God, War, and Providence

The Epic Struggle of Roger Williams and the Narragansett Indians against the Puritans of New England

Description

The tragic and fascinating history of the first epic struggle between white settlers and Native Americans in the early seventeenth century: “a riveting historical validation of emancipatory impulses frustrated in their own time” (Booklist, starred review) as determined Narragansett Indians refused to back down and accept English authority.

A devout Puritan minister in seventeenth-century New England, Roger Williams was also a social critic, diplomat, theologian, and politician who fervently believed in tolerance. Yet his orthodox brethren were convinced tolerance fostered anarchy and courted God’s wrath. Banished from Massachusetts Bay Colony in 1635, Williams purchased land from the Narragansett Indians and laid the foundations for the colony of Rhode Island as a place where Indian and English cultures could flourish side by side, in peace.

As the seventeenth century wore on, a steadily deepening antagonism developed between an expansionist, aggressive Puritan culture and an increasingly vulnerable, politically divided Indian population. Indian tribes that had been at the center of the New England communities found themselves shunted off to the margins of the region. By the 1660s, all the major Indian peoples in southern New England had come to accept English authority, either tacitly or explicitly. All, except one: the Narragansetts.

:: Provided information ::
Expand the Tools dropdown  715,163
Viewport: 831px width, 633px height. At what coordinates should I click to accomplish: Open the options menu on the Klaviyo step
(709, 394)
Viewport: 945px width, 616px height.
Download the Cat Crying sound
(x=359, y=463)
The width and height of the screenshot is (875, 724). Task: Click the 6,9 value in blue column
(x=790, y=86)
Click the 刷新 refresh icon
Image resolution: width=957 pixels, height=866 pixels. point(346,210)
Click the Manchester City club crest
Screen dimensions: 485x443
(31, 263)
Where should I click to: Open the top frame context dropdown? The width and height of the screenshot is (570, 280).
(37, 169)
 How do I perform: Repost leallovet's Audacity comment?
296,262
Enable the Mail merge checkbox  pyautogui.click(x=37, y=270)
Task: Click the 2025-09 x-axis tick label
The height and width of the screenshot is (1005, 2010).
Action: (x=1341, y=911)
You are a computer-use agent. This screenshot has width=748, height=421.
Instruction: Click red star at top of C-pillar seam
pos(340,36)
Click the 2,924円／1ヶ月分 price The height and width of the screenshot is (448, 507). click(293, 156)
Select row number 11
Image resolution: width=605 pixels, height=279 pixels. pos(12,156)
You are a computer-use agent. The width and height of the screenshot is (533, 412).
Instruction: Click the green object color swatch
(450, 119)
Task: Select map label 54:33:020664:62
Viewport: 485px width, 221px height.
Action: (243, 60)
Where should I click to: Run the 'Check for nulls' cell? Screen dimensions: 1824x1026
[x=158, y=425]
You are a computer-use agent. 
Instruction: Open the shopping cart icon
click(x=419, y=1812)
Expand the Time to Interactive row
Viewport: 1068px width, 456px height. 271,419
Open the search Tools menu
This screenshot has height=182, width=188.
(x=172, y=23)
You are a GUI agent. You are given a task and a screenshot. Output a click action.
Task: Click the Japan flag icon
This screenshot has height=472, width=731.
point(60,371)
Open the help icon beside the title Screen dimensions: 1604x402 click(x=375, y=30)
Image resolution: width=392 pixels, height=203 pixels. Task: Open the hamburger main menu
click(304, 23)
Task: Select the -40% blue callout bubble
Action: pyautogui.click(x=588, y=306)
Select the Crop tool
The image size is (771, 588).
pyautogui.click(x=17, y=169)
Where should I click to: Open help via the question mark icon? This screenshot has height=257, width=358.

:: Tasks for this exercise ::
A: According to the book description, in what year was Roger Williams banished from Massachusetts Bay Colony?
B: Reproduce the book description word for word, starting with "God, War, and" and going on through "accept English authority.".
C: Rewrite the paragraph of the book description that begins "As the seventeenth century wore on" as a short bulleted list that keeps its main facts.

:: Responses per task ::
A: 1635

B:
God, War, and Providence

The Epic Struggle of Roger Williams and the Narragansett Indians against the Puritans of New England

Description

The tragic and fascinating history of the first epic struggle between white settlers and Native Americans in the early seventeenth century: “a riveting historical validation of emancipatory impulses frustrated in their own time” (Booklist, starred review) as determined Narragansett Indians refused to back down and accept English authority.

C:
- Through the seventeenth century, antagonism grew steadily between an expansionist, aggressive Puritan culture and an increasingly vulnerable, politically divided Indian population.
- Indian tribes once at the center of New England communities were pushed to the margins of the region.
- By the 1660s, every major Indian people in southern New England had accepted English authority, tacitly or explicitly, except the Narragansetts.